協同総研「21世紀協同経営論研究会」第1回

協同組合らしい経営を求めて

2000.03.19 岡安 喜三郎

<本報告の目的>
 少子高齢化、環境問題など山積の中で「21世紀は協同の時代」と言われて久しい。「協同組織・運動の経営論はどういうものであるべきなのか?」という課題を掲げて、協同総合研究所が1年間10回の研究会を呼びかけた。「経営学の教科書ではえられない、オン・ゴーイングの協同組織・運動の経営実践を研究対象とする」本研究会に、私の大学生協27年間の経験を報告し、「協同経営論」の構築に寄与したい。
 この文書は、去る3月19日の第1回研究会で報告したものに、当日の論議を受けて加筆修正したものである。

<大学生協の紹介>
 1999年11月末現在、全国大学生活協同組合連合会(以下大学生協連)に加入する大学生協は219会員(10の事業連合、2インターカレッジ・コープをふくむ)である。組合員数は136万人を超え(ちなみに、1985年には158会員90万人)、4年制大学の30%、国立大学の70%に存在し、日本の高等教育機関の学生・大学院学生、教職員の40%超が組合員になっている。
 個別に見れば、大学生協のあるキャンパスでは9割ほどの大学構成員が組合員であり、個々の大学生協は、まさに大学コミュニティの中での大きな存在となっている。

+ + + +

● 課題内容
協同組合らしい経営についての報告文を、最後の文の続きから書き進めてください。 この後に続く行は、今回の作業とは関係がありません。

● 元データ
+ + + +

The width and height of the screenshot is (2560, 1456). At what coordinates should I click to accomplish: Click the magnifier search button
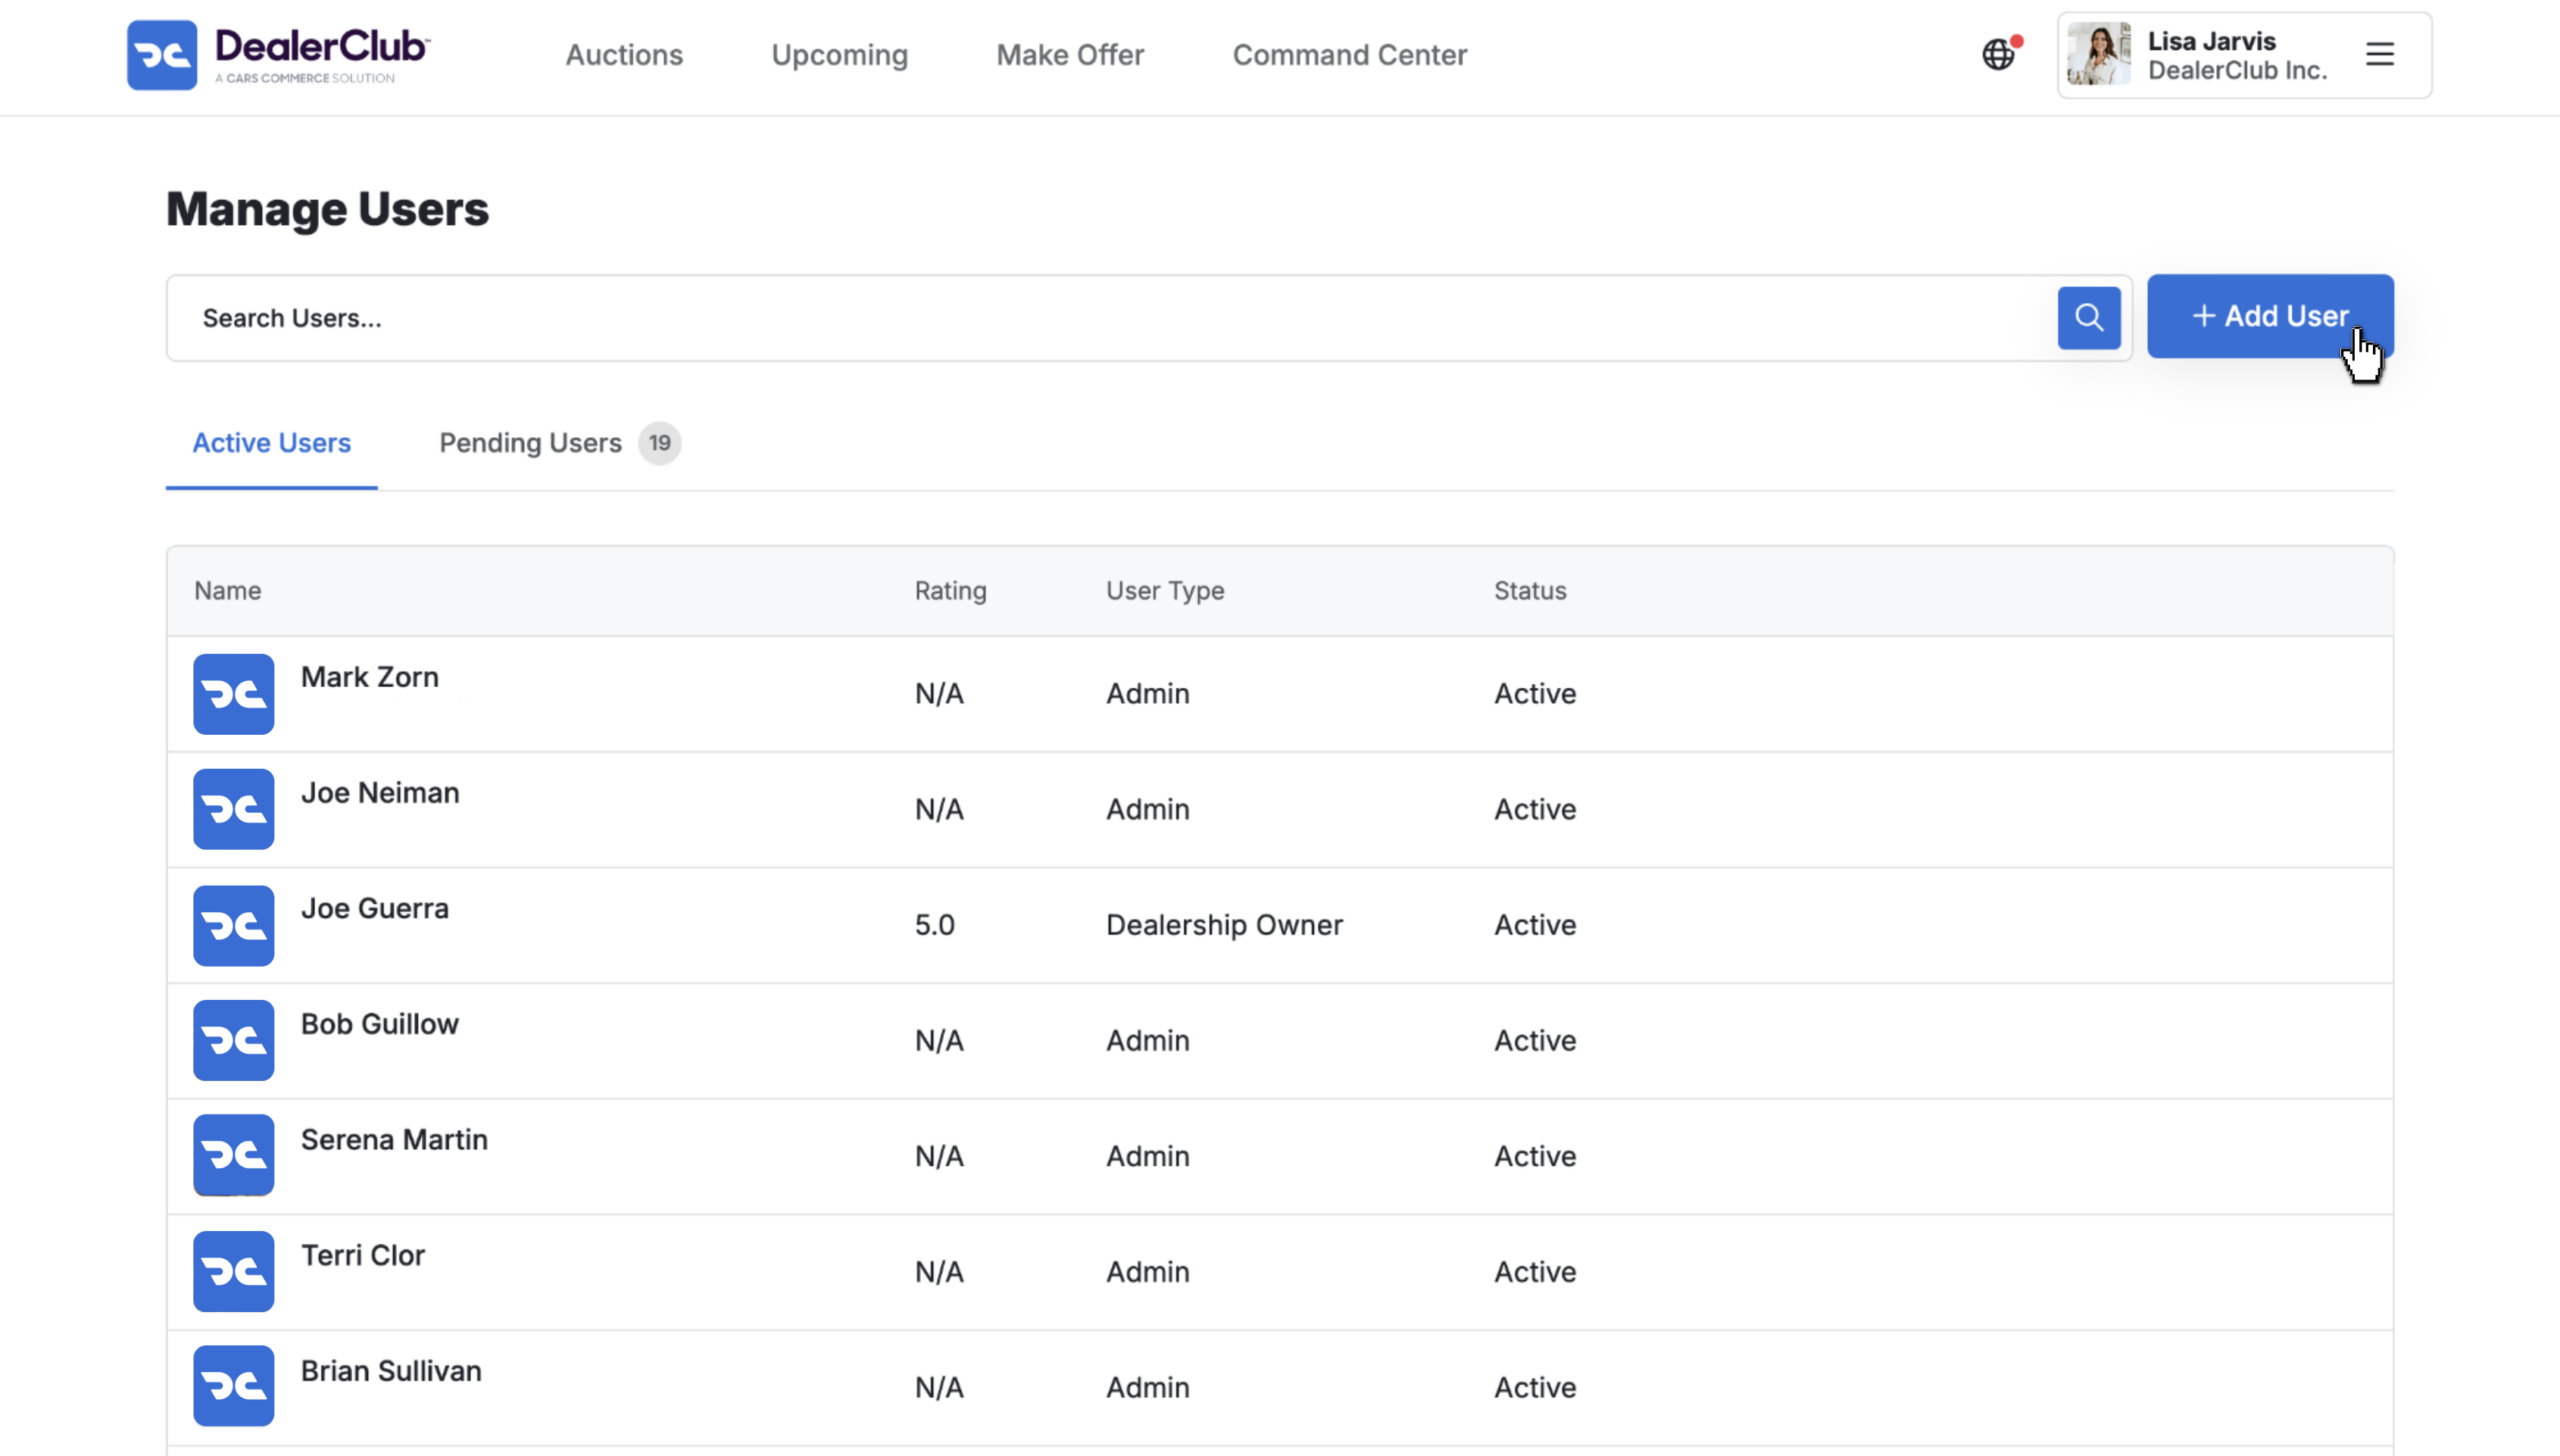click(x=2089, y=318)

+ + + +

● 出力結果
 歴史的に見れば、大学生協は「やっかいな存在」を克服し、「頼りになる存在」への過程にあると言って良い。また組合員構成、役員構成も、「学生生協」から「(教職員も含む名実共に)大学生協」への脱皮をはかった歴史でもある。
 現在大学生協は以下のような社会的意味を持っていると言える;
(1)大学内の福利厚生事業の担当者 >学生・教職員の生活面を支援する
(2)学生・教職員が自ら協同して自立的に生活を改善する組織 >勉学・研究生活も含む
(3)魅力ある大学の創造に貢献する団体 >大学の使命達成の一翼を担う
(4)学生が協同の良さを体験する実践的学校 >毎年卒業 → 協同の良さが社会に拡がる
 大学生協の「協同の輪を広げる」活動は、以下の通りである。
継続的な大学生協設立活動の推進
  毎年5〜7校程度、設立が進行
学生・教員の交流の場「コンピュータ教育協議会(CIEC)」設立
  "Council for Improvement of Education through Computers"
  大学生協の活動から発展、現在は学会登録濟み(1999〜)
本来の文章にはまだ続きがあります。